WHAT YOU WILL DO
Present exactly, and only, the lines running from the line that contains "Click the Vehicle management ambulance icon" through the end of the entries below.

──────── INPUT

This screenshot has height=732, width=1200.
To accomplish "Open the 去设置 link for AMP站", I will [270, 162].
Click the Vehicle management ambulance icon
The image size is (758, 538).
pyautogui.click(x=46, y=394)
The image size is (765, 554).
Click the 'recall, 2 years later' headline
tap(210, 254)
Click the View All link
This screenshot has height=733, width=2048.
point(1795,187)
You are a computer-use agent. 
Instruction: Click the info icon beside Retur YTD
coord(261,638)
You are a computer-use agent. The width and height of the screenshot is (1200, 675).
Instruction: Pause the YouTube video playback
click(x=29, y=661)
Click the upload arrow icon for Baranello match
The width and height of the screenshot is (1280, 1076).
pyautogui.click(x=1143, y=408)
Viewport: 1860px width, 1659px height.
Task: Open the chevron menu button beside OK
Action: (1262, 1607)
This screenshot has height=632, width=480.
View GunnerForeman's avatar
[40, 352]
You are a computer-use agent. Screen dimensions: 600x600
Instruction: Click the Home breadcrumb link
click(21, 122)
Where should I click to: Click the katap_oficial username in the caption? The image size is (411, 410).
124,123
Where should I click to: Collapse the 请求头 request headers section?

────────────────

EXERCISE ANSWER
Click the Vehicle management ambulance icon
The image size is (758, 538).
pyautogui.click(x=46, y=394)
The image size is (765, 554).
Click the 'recall, 2 years later' headline
tap(210, 254)
Click the View All link
This screenshot has height=733, width=2048.
point(1795,187)
You are a computer-use agent. 
Instruction: Click the info icon beside Retur YTD
coord(261,638)
You are a computer-use agent. The width and height of the screenshot is (1200, 675).
Instruction: Pause the YouTube video playback
click(x=29, y=661)
Click the upload arrow icon for Baranello match
The width and height of the screenshot is (1280, 1076).
pyautogui.click(x=1143, y=408)
Viewport: 1860px width, 1659px height.
Task: Open the chevron menu button beside OK
Action: (1262, 1607)
This screenshot has height=632, width=480.
View GunnerForeman's avatar
[40, 352]
You are a computer-use agent. Screen dimensions: 600x600
Instruction: Click the Home breadcrumb link
click(21, 122)
Where should I click to: Click the katap_oficial username in the caption? The image size is (411, 410).
124,123
Where should I click to: Collapse the 请求头 request headers section?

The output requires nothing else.